Under our reforms, more people will be receiving state pensions based on their national insurance records, and there will be a more generous basic state pension due to the restoration of the earnings link. This will provide a solid foundation for private saving. The guarantee credit will continue to provide a safety net and reforms to the savings credit will reduce the spread of means testing and support the savings incentives, which are integral to the reform package.
For the median earner illustrated in figure 8, and in today’s earnings terms:
(a) Under current policies, total contributory state pension (basic state pension and state second pension) would be around £100 a week at state pension age, before any deductions for tax. Under a system with an earnings uprated guarantee credit from 2008, a non-saver would also be entitled to claim pension credit worth about £49 a week, while a saver would be entitled to claim pension credit worth about £36 a week, on top of their £34 a week private pension savings. A saver would have a total state and private income, net of pension credit, of around £170 a week at state pension age.
(b) Under White Paper reforms, total contributory state pension (basic state pension and state second pension) would be around £139 a week at state pension age (before any deductions for tax). Whether they were a non-saver or a saver their income would be above the qualifying threshold for pension credit, so they would not see any reduction in the net value of state payments if they chose to make private pension savings. Under current assumptions, their private pension savings would be worth £80 a week, giving a saver total state and private income, net of pension credit, of around £219 a week at state pension age.

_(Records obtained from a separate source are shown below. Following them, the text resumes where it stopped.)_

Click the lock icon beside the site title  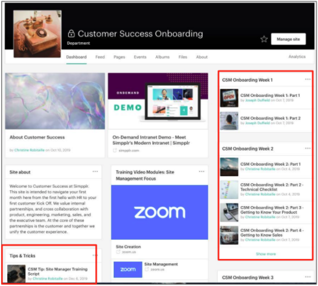(71, 33)
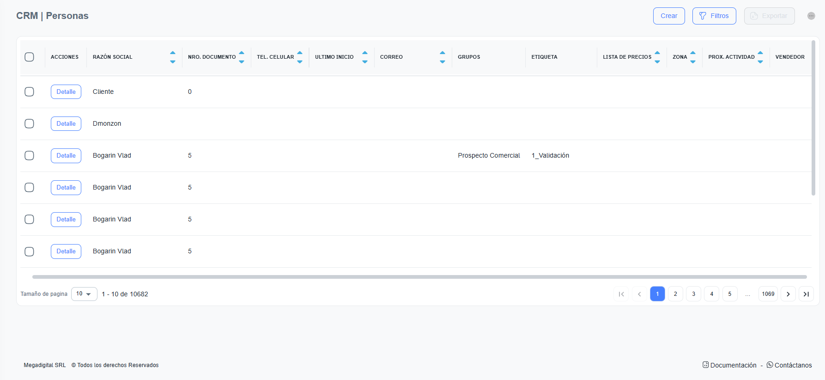The height and width of the screenshot is (380, 825).
Task: Sort by Lista de Precios
Action: (x=657, y=57)
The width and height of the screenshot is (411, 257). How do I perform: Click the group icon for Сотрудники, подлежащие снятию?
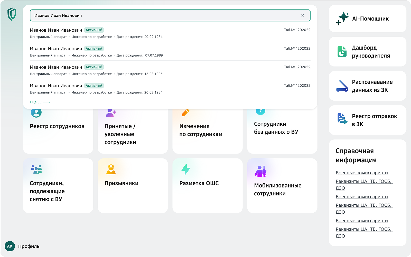(x=36, y=169)
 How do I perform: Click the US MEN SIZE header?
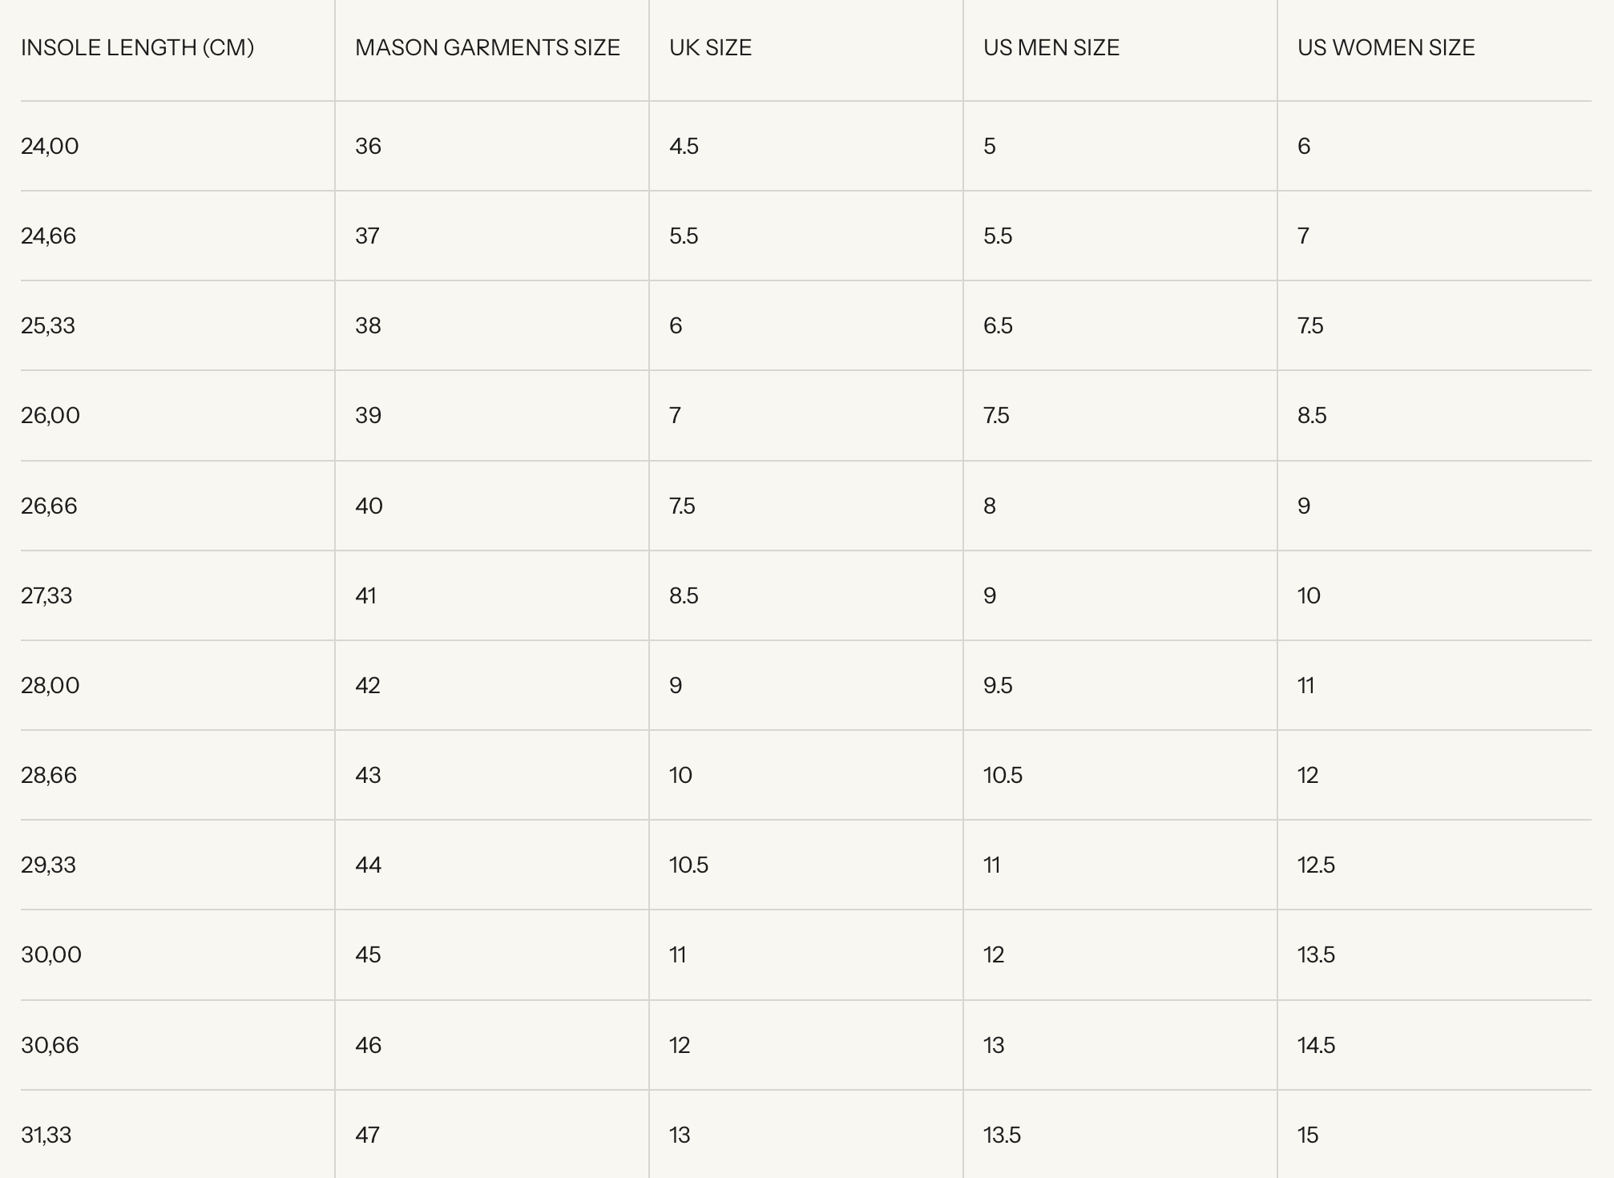point(1051,48)
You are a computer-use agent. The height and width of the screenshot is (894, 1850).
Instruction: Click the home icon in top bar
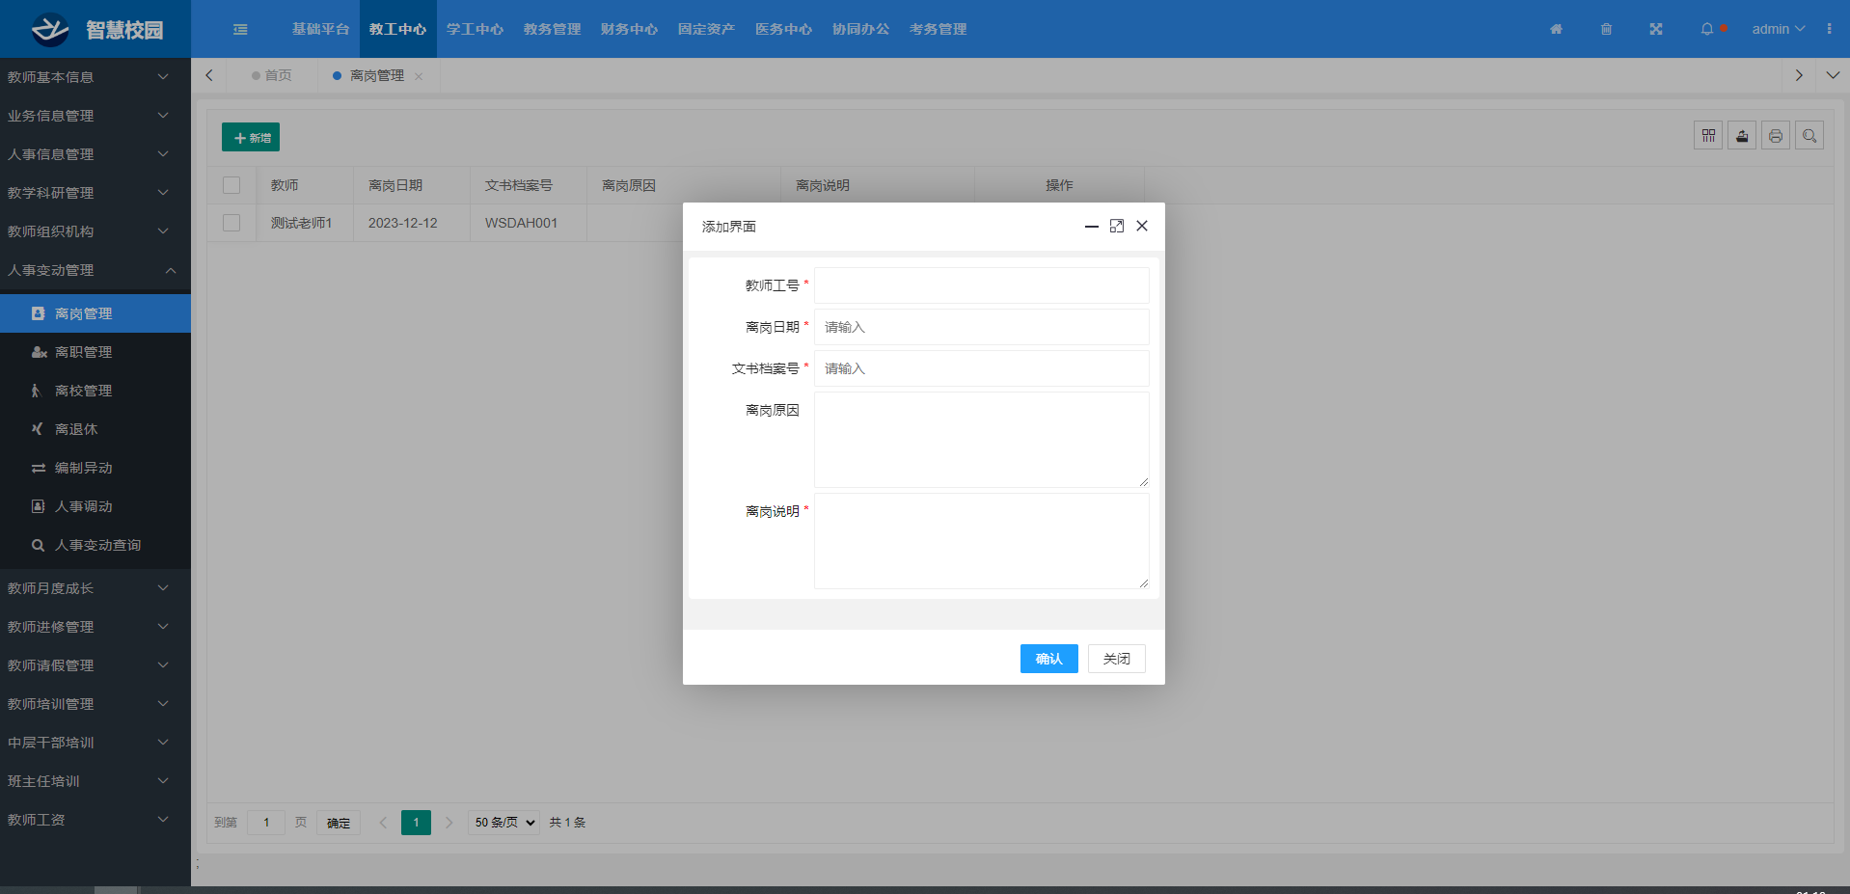point(1556,29)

1. Values are forecasts only. They are dependent upon future assumptions of price and earnings growth, and consequently are subject to revision.
2. Numbers are shown in 2005-06 earnings terms.
3. Private pension outcomes are forecast using the assumption that under current policy, individuals save using a stakeholder pension at the rate of 3.9 per cent. (the average amount saved currently) and the annual management charge is 1.5 per cent. Under White Paper reforms savings rates are 7 per cent. with a management charge of just 0.5 per cent.
4. Projections under current policies assume: continued earnings uprating of the standard guarantee credit; continued price uprating of the savings credit threshold; and continued price uprating of the basic state pension.
5. The White Paper reform projections assume: continued earnings uprating of the standard guarantee credit; earnings uprating of the maximum savings credit from 2008 and then by prices from 2015; earnings uprating of the basic state pension from 2012; measures to improve coverage of the basic state pension described in the White Paper and measures to simplify state second pension from 2012.
The White Paper “Security in retirement: towards a new pensions system” states that the earnings link will be restored to the basic State pension. the objective is that this will be done, subject to affordability and the fiscal position, in 2012 but in any event at the latest by the end of the next Parliament.
[holding answer 31 October 2006]: My officials held discussions with the Pensions Regulator prior to its consultation exercise on its code of practice on Member Nominated Trustees. The consultation exercise included representations about deferred members being eligible to participate in the nominations and selection process.
The code has been laid before Parliament.